Mas o STJ não lhe deu razão e considerou que a actuação de Manuel Ramos Soares não violou os deveres funcionais e os direitos de personalidade invocados pela Juíza conselheira.

“Em primeiro lugar, não podemos olvidar a qualidade na qual o contra-interessado (Manuel Ramos Soares) subscreveu o artigo de opinião: o de Presidente da Associação Sindical dos Juízes Portugueses (ASJP), não o de “mero” magistrado. Aliás, esse espaço disponibilizado pelo jornal “Público” é um espaço de opinião concedido e aceite no pressuposto que seria usado precisamente na sua qualidade de Presidente da ASJP”, lê-se na decisão que concluiu que “não merece, pois, qualquer censura o relatório final” do CSM.

Acresce que, para o STJ, “na aferição dos limites ao exercício legítimo da liberdade de expressão há que atender ao contexto em que as declarações são feitas”. E em que contexto foram feitas?
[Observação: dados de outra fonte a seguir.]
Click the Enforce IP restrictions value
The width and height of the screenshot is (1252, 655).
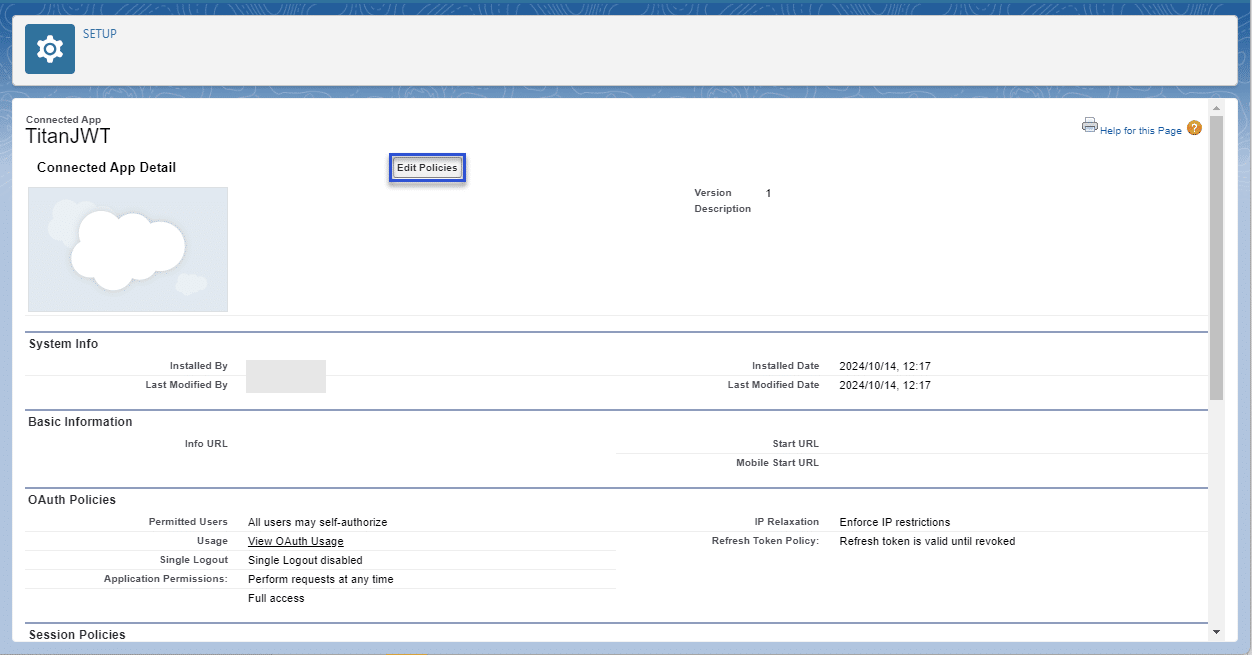[894, 522]

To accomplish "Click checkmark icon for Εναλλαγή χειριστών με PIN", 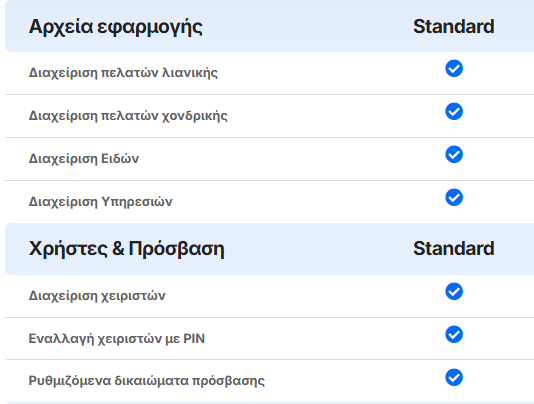I will tap(454, 334).
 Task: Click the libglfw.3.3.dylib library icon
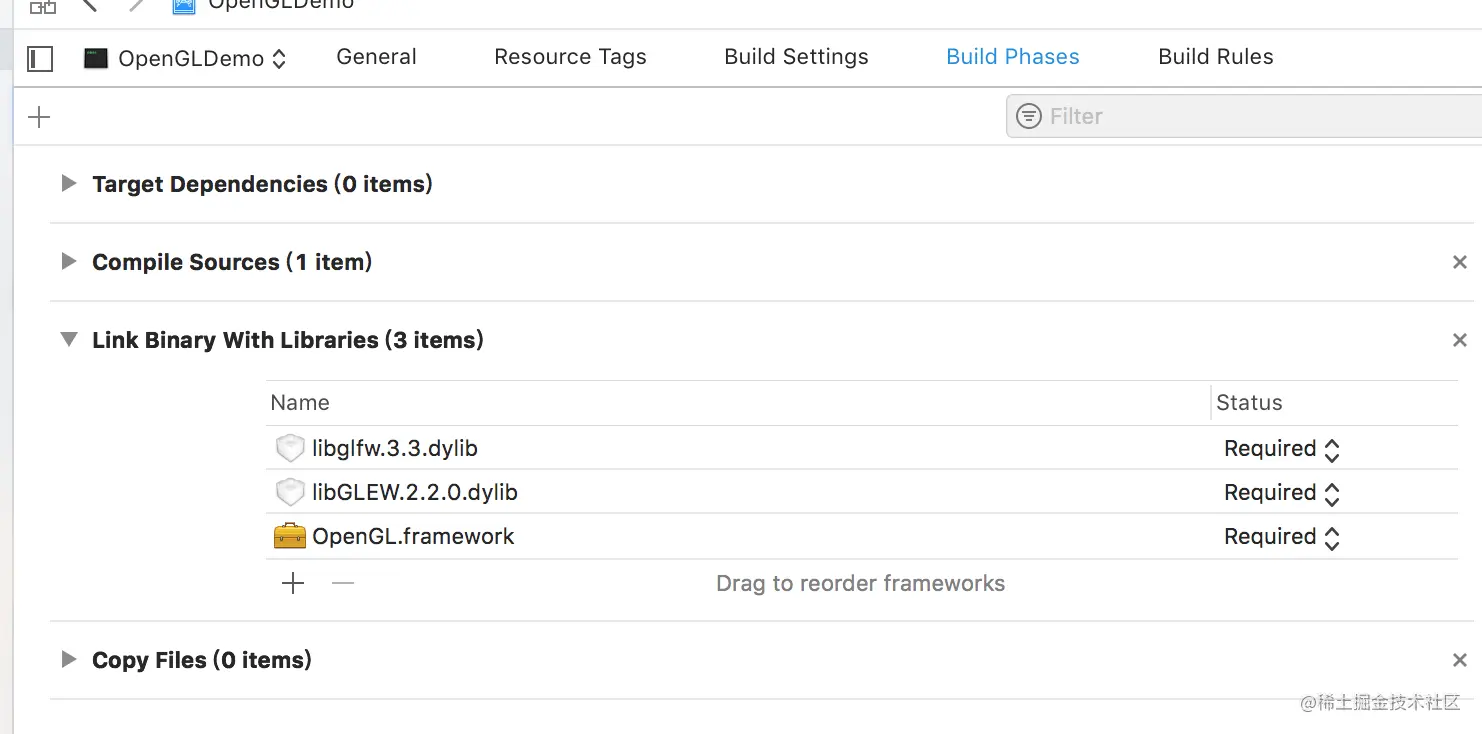pos(289,448)
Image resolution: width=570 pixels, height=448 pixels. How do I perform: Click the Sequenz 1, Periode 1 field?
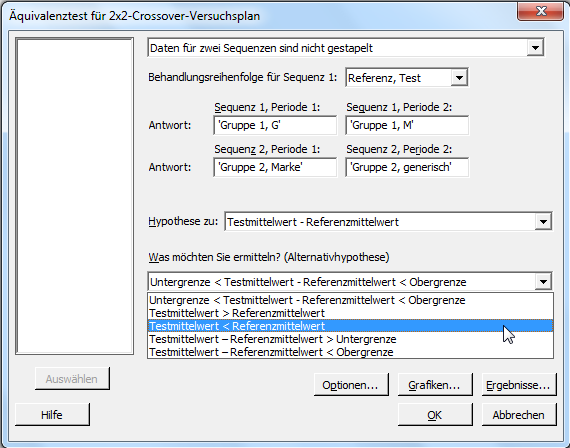[275, 125]
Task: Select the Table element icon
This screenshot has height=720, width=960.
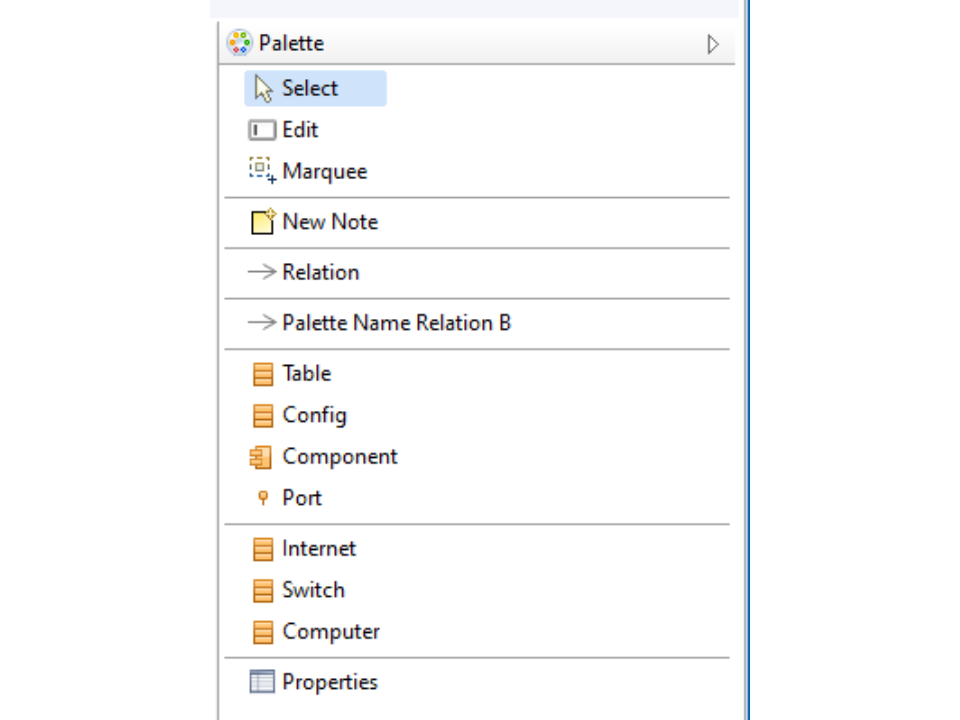Action: coord(262,374)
Segundo o STJ, “o contexto é o do debate, veiculado em órgãos de comunicação social, a propósito das opiniões assumidas pelo presidente da ASJP acerca da legitimidade ética de se assumirem publicamente por magistrados judiciais determinadas militâncias em causas sociais, políticas, ideológicas, religiosas ou outras”.
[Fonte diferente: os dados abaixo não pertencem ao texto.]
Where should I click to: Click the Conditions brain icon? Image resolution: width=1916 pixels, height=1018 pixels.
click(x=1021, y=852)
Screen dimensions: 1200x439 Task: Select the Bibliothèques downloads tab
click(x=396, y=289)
 "O artigo de opinião de Manuel Ramos Soares foi publicado quando a questão subjacente à emissão dessa opinião - a suposta renúncia de Maria Clara Santiago Sottomayor, ao seu lugar de Juíza Conselheira no Tribunal Constitucional, alegadamente por se ter recusado a retirar do projecto de acórdão sobre a constitucionalidade da lei dos “metadados” uma consideração lateral, com que os outros juízes não concordavam, que equiparava a violência doméstica ao terrorismo - já se encontrava em discussão nos jornais”, lê-se na decisão do STJ.
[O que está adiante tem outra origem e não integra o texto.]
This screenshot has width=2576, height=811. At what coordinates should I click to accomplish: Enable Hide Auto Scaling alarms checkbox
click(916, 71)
Aliás, para o STJ, nesse artigo Manuel Ramos Soares “expressou a opinião que entendeu ser maioritária dos juízes e tendo sempre em consideração o compromisso ético dos Juízes Portugueses sufragado nos órgãos próprios da ASJP pelos juízes”.

“Não passa despercebido a este Tribunal que aquilo que a comunicação social afirmava - que a autora tinha renunciado ao Tribunal Constitucional por razões directa ou indirectamente ligadas à sua militância feminista - era, no momento em que o contra-interessado escreveu (e publicou) o seu artigo, inteiramente plausível, aos olhos de uma pessoa medianamente informada”, lê-se na decisão, que sublinha que “as afirmações em causa não foram feitas em termos gratuitos, visando difamar ou ofender a autora (a juíza conselheira), nem tendo qualquer intuito difamatório”.

Aliás, o STJ concluiu que não “há nem violação do dever de urbanidade, nem do dever de reserva” e que “em bom rigor, nem se pode afirmar ter-se verificado, nos termos utilizados, que tenha havido sequer uma crítica contundente ou feroz”.